* _Tasks_:
1. Translate this sentence from the Wiener Dog review into Spanish: "Danny DeVito is heart-breaking as Dave Schmertz, the failed scriptwriter."
2. Reproduce the passage of the Wiener Dog review that starts with "As these stories" and goes on through "often become endearing.".

* _Page extract_:
:::

As these stories develop it becomes apparent that it is not so much the dog that is the common theme but rather more the misery and hopelessness of the characters who care for him.

As with other Solondz films the general tone is somewhere between black comedy and outright depression. Curiously the effect is generally quite satisfying and unlikeable characters often become endearing.

Julie Delpy and Tracy Letts as Remi’s miserable parents display a palpable and healthy hatred for each other to the exclusion of their misunderstood son. Both Gita Grewig as the nurse and her friend played by Kieran Culkin navigate the humdrum of their singular existences as if on autopilot, both unwilling and unable to change their self-destructive ways.

Danny DeVito is heart-breaking as Dave Schmertz, the failed scriptwriter. Fully aware of his professional and personal failings and the complete lack of interest anybody has in him Schmertz turns to desperate measures just to be noticed.

All of the stories involve death in some way, be it a relative, a marriage or career. In fact all of the characters behave as if they have given up, willing to take their own lives.

The downside to all of this gloom is that by the time we meet Ellen Burstyn’s rich widow, full of regret for her past indiscretions, many viewers will have been rendered exhausted by this repeated cycle of destruction.

Wiener Dog is a typically off-beat film that will appeal to fans of Todd Solondz and perhaps not so much to those who have been previously found his work to be offensive.

And in case anyone is wondering how my date for the evening found the film it is with great relief that I can report that no animals were harmed in its making.

:::

* _Extracted data_:

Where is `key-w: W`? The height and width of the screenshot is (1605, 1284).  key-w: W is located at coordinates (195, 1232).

:::

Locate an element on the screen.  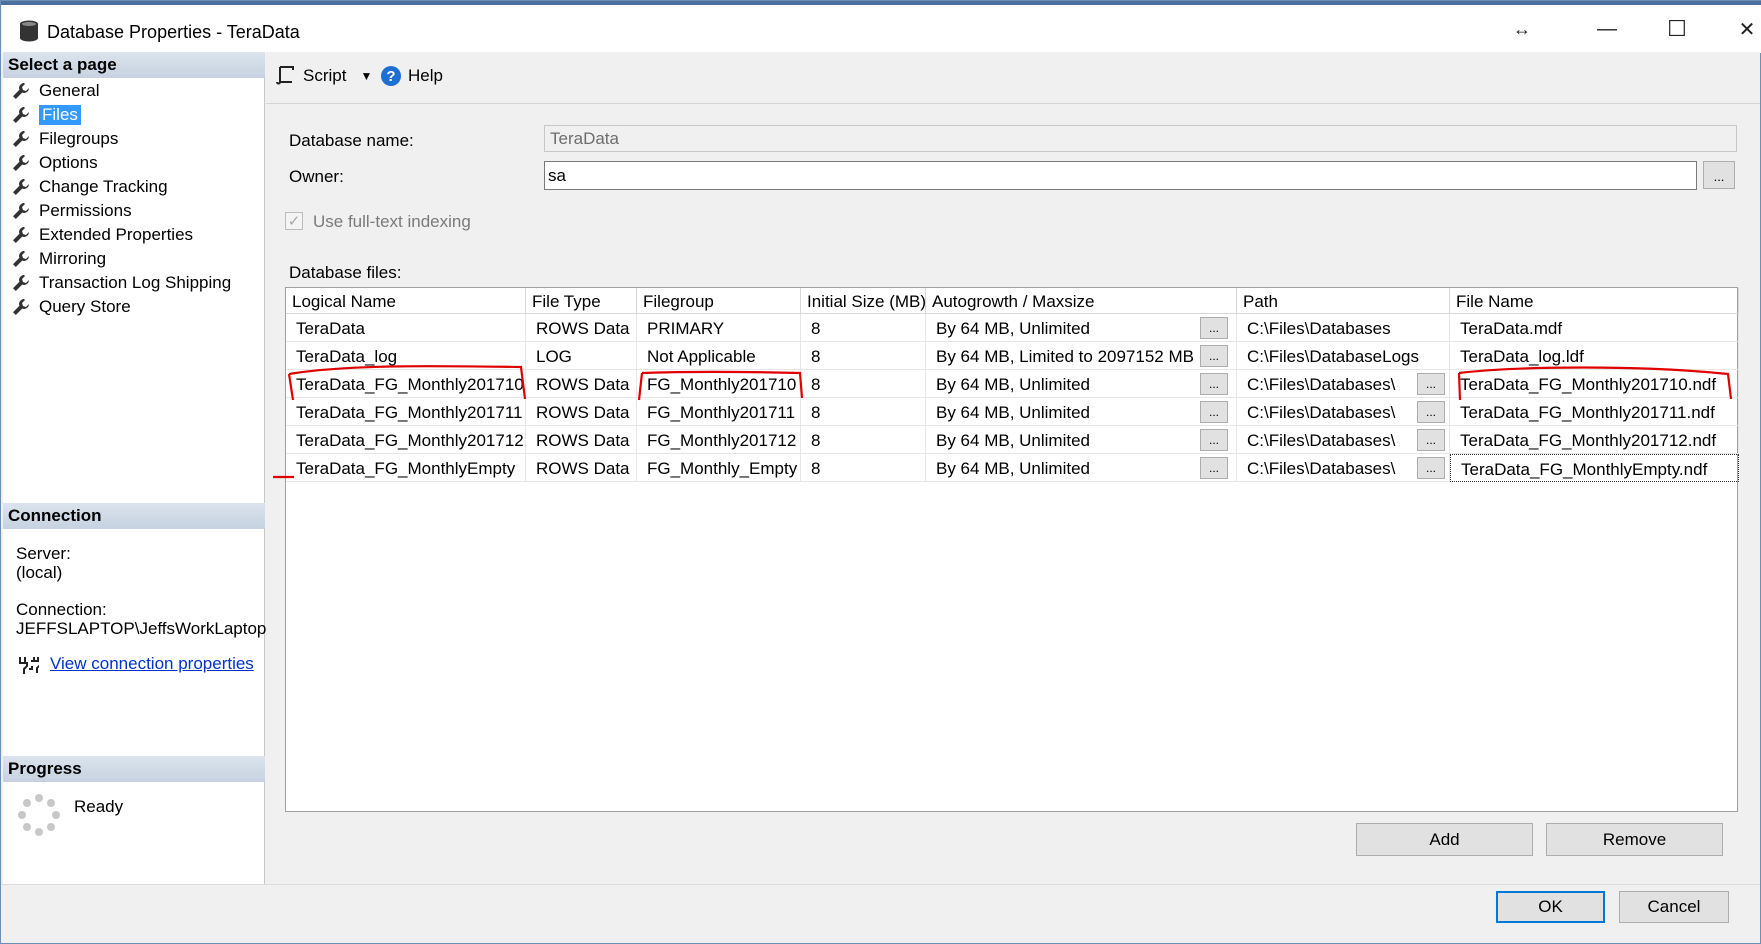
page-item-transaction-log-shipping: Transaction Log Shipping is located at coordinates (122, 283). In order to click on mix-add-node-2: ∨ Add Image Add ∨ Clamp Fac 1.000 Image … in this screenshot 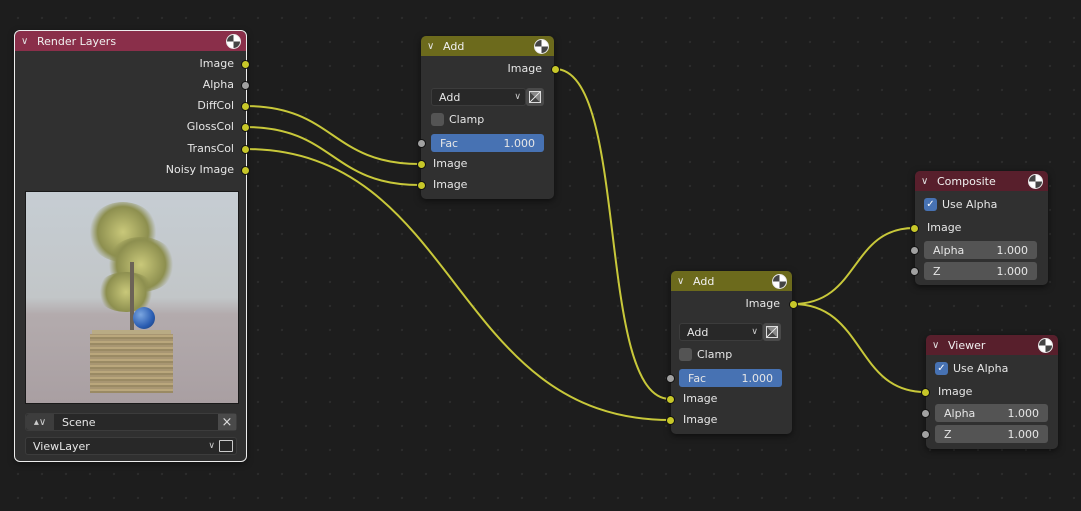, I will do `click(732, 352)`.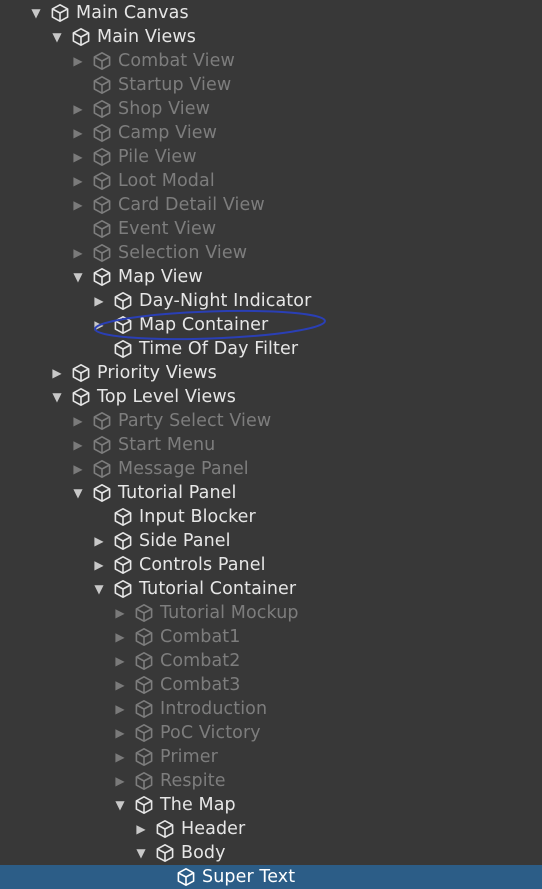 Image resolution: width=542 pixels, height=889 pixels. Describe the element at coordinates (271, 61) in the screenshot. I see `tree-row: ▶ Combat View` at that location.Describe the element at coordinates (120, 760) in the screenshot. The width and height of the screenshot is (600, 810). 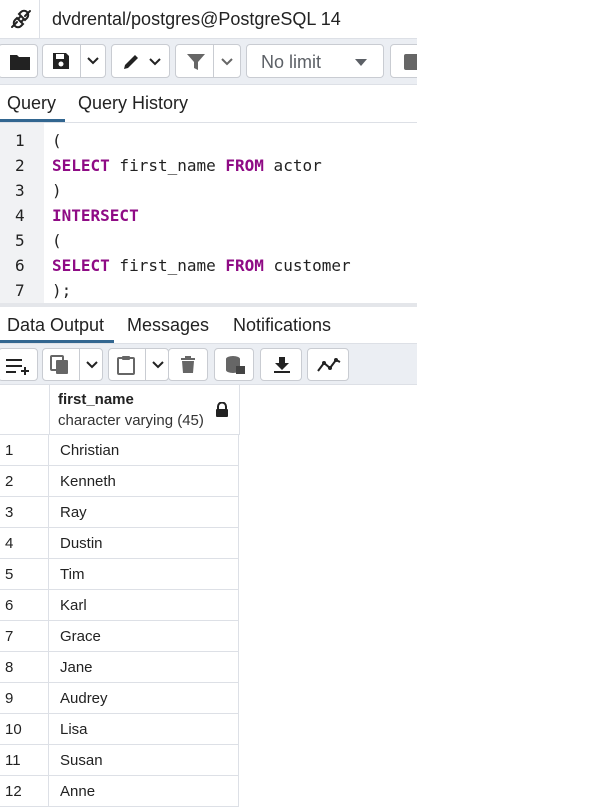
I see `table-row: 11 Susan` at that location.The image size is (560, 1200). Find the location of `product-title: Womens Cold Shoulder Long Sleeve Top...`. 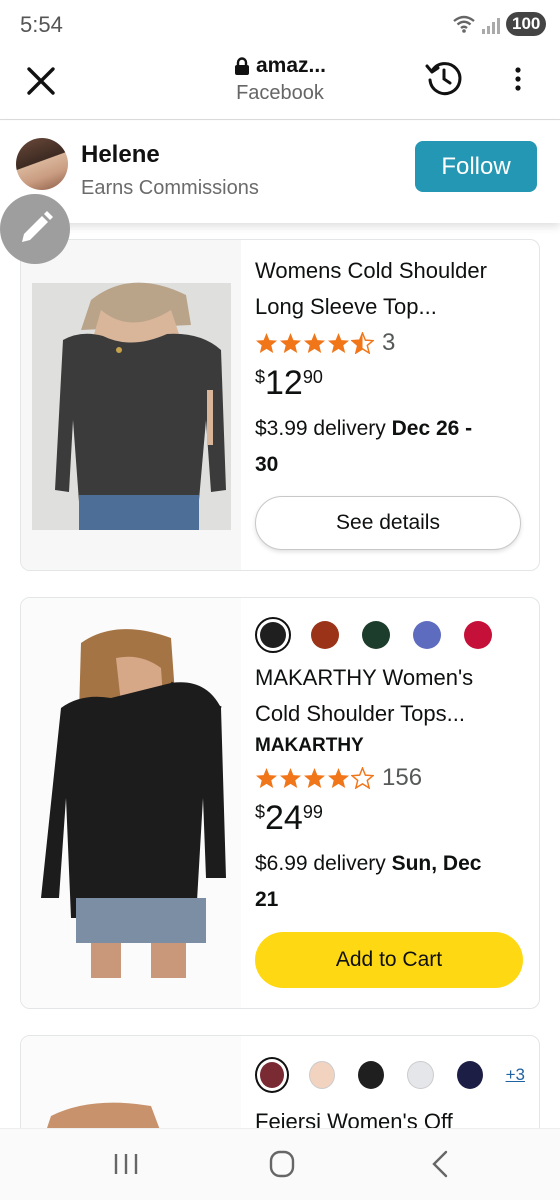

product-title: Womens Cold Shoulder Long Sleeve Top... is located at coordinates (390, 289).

:::

* _Expected responses_:
1. Danny DeVito resulta desgarrador como Dave Schmertz, el guionista fracasado.

2.
As these stories develop it becomes apparent that it is not so much the dog that is the common theme but rather more the misery and hopelessness of the characters who care for him.

As with other Solondz films the general tone is somewhere between black comedy and outright depression. Curiously the effect is generally quite satisfying and unlikeable characters often become endearing.